• _Dataset excerpts_:

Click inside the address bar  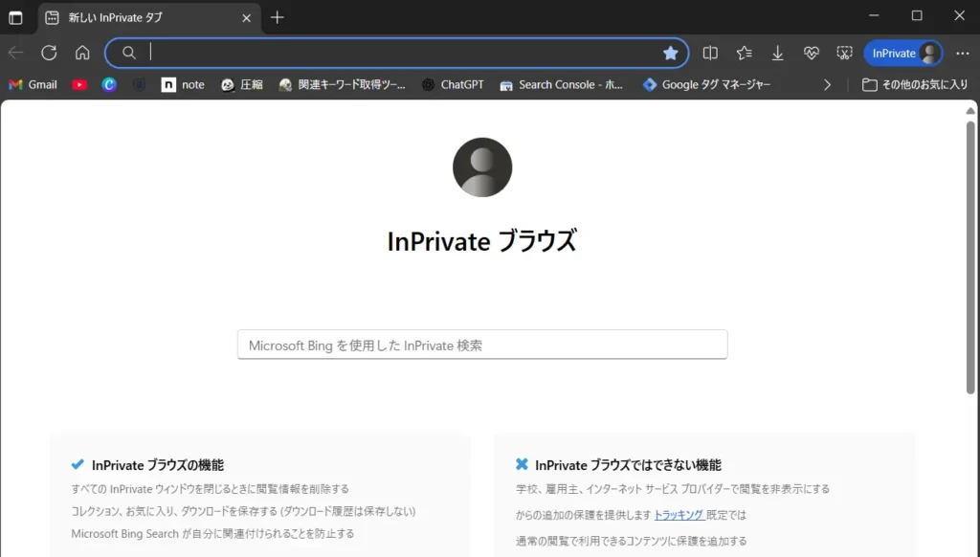coord(383,53)
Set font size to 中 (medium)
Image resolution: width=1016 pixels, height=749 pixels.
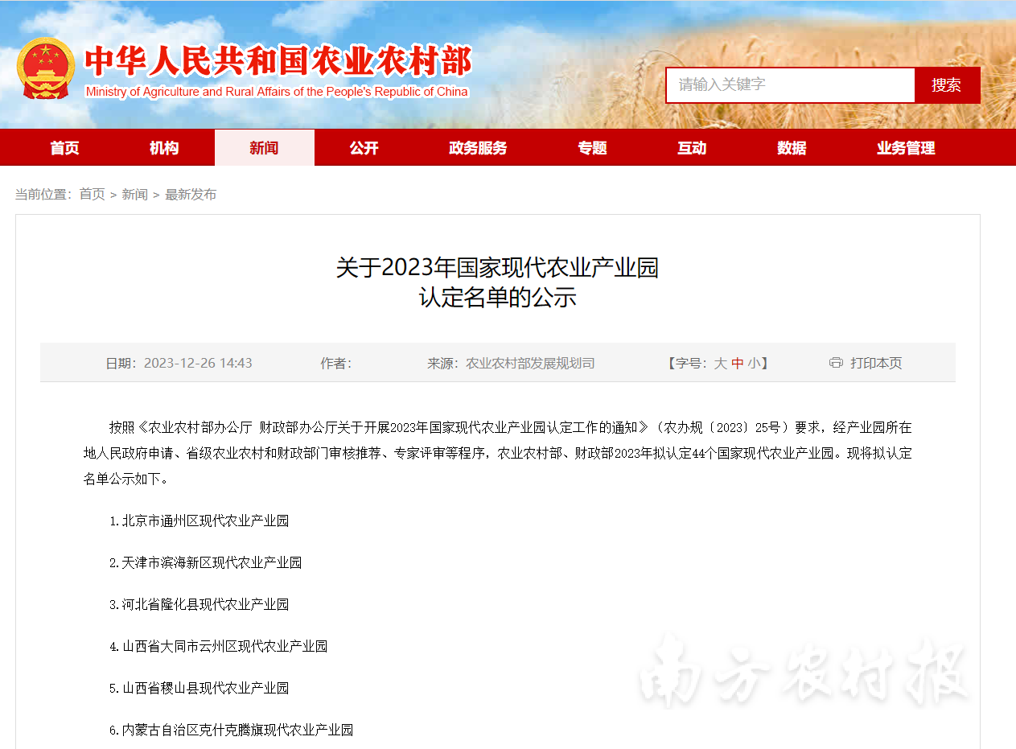[738, 364]
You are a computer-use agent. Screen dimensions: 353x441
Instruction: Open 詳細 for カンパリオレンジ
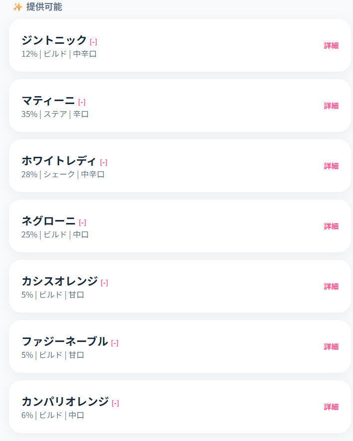[332, 407]
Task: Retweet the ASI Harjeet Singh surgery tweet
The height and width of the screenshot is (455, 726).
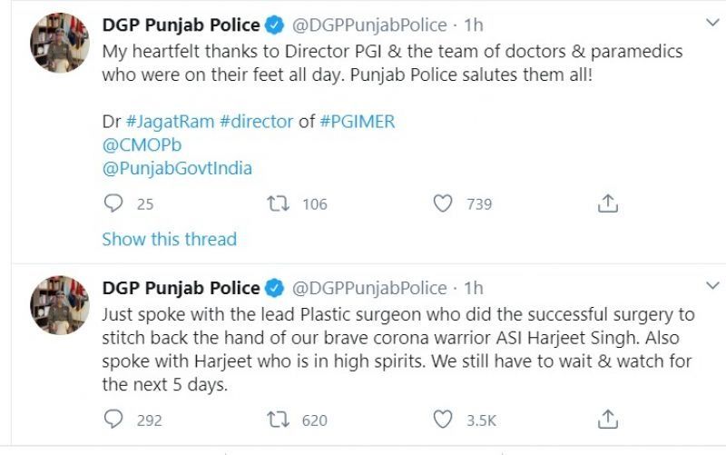Action: pyautogui.click(x=275, y=420)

• _Instructions to follow_: From the line containing "Instruction: Open 詳細 for カンパリオレンジ" through the end of the entries, quote each line exactly and nothing else, excluding all pictures.

• _Completed exercise_:
Instruction: Open 詳細 for カンパリオレンジ
[332, 407]
Task: Retweet the ASI Harjeet Singh surgery tweet
The height and width of the screenshot is (455, 726).
Action: pyautogui.click(x=275, y=420)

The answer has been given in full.